The actor's TV show this Sunday threw light on another rampant social evil in India
While the topic of the second episode of Aamir Khan's TV show Satyamev Jayate was already out in the media before the show was aired on May 13, it still came as a shocker to audiences who were not used to seeing such a thing being discussed openly. True, news channels and programmes by NGOs have covered the issue of child sexual abuse before, but families uncomfortable with watching it would simply switch channels while they were being aired. But when the serious issue was being tackled by Aamir Khan, people watched in rapt attention.
Aamir warned parents before the show began that they could send their children to another room in the house, if they felt the contents of the episode were not for them. But he urged them to bring the kids back for a workshop on avoiding child sexual abuse at the end of the show. That itself made people begin to take interest, although viewer numbers are likely to have dwindled considerably for the show that premiered with record television rating points on May 6.
People on social networking sites were not talking about SJ as much as they did when the first episode was being telecast. Some accused Aamir of borrowing the 'idea' of his show from Barkha Dutt's We the People, even 'borrowing' some of the victims from either Barkha's show or Zindagi Live. But in saying that, these people seemed to have missed the point.
Child sexual abuse is a serious offence with serious psychological and physical repercussions. You could bring forth this topic for discussion countless times and at various fora, but it's still not enough. By showing victims such as Cinderella Prakash, Anamika and Harish Iyer, who openly shared their experience with viewers and urged parents to listen to their children, Aamir has again brought to the foreground something which is an absolute no-no as far as drawing room discussions are concerned. Kudos to him for that.
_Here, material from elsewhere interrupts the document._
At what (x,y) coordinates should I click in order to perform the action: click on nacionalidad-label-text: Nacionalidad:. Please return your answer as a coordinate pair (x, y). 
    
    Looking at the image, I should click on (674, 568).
The counsellors on Satyamev Jayate talked about very important points in helping avoid abuse against your children. Some of them are:
- Listen to your child and believe him/her when they are trying to tell you about something unusual happening to them.
- Teach children to respect the 'behaviour' of elders and not just respect them for being older. (This one's trending big time on Twitter)
- Abusers are most likely to be from the family or someone close to the family. Look out for them.
A shocking fact that came out in a research report was that 53 percent of child sexual abuse victims were male children, although more female cases were reported. Another fact: 53 percent of all children in India have been abused some time or the other. Quite an alarming figure.
The workshop at the end of the show, guided by a doctor, was something which is a must for every child and parent. If you have missed it, catch the episode online on the Satyamev Jayate website [http://www.satyamevjayate.in/] and, as Aamir said, try and hold this workshop with your children or even the neighbourhood kids at least once every six months. After all, just like a child must know never to accept an eatable from a stranger or never to touch an unclaimed bag (there might be a bomb in there), he or she MUST know what kind of behaviour from an adult is within limits and what is not.
After watching Aamir's show, one just hopes that the sexual abusers and paedophiles out there understand that what they have been doing is NOT funny.
Actor Sridevi's guest appearance to cheer up Harish seemed to lighten up the mood a bit, and the show soon ended with a song rendered by composer Ram Sampath.